IPv4 addresses use 32 bits represented as four octets in dotted decimal notation (192.168.1.100). IPv6 addresses use 128 bits represented as eight groups of four hexadecimal digits (2001:0db8:85a3:0000:0000:8a2e:0370:7334). The subnet mask determines which bits represent the network and which represent hosts.

require 'ipaddr'

# Creating IPv4 address
ip = IPAddr.new("192.168.1.100/24")
puts ip.to_s          # => "192.168.1.100"
puts ip.prefix        # => 24
puts ip.netmask       # => "255.255.255.0"

Network administrators use subnetting to create logical network segments within larger address spaces. A Class C network (192.168.1.0/24) contains 256 addresses, but subnetting divides this into smaller ranges for different departments, VLANs, or security zones. Each subnet requires its own network and broadcast address, reducing usable host addresses.

Key Principles

IP addresses operate at Layer 3 of the OSI model, providing logical addressing independent of physical network topology. The address structure consists of two components: network bits (prefix) and host bits (suffix). The boundary between these components determines the subnet size and the number of available host addresses.
————————
**Written instruction:** Copy the passage on IP addresses word for word, starting at "# Creating IPv4" and ending after "usable host addresses.".

**Recorded data:**
————————
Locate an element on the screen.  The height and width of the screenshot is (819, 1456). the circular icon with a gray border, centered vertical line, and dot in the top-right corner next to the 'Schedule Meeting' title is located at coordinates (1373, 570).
————————
**Response below:**
# Creating IPv4 address
ip = IPAddr.new("192.168.1.100/24")
puts ip.to_s          # => "192.168.1.100"
puts ip.prefix        # => 24
puts ip.netmask       # => "255.255.255.0"

Network administrators use subnetting to create logical network segments within larger address spaces. A Class C network (192.168.1.0/24) contains 256 addresses, but subnetting divides this into smaller ranges for different departments, VLANs, or security zones. Each subnet requires its own network and broadcast address, reducing usable host addresses.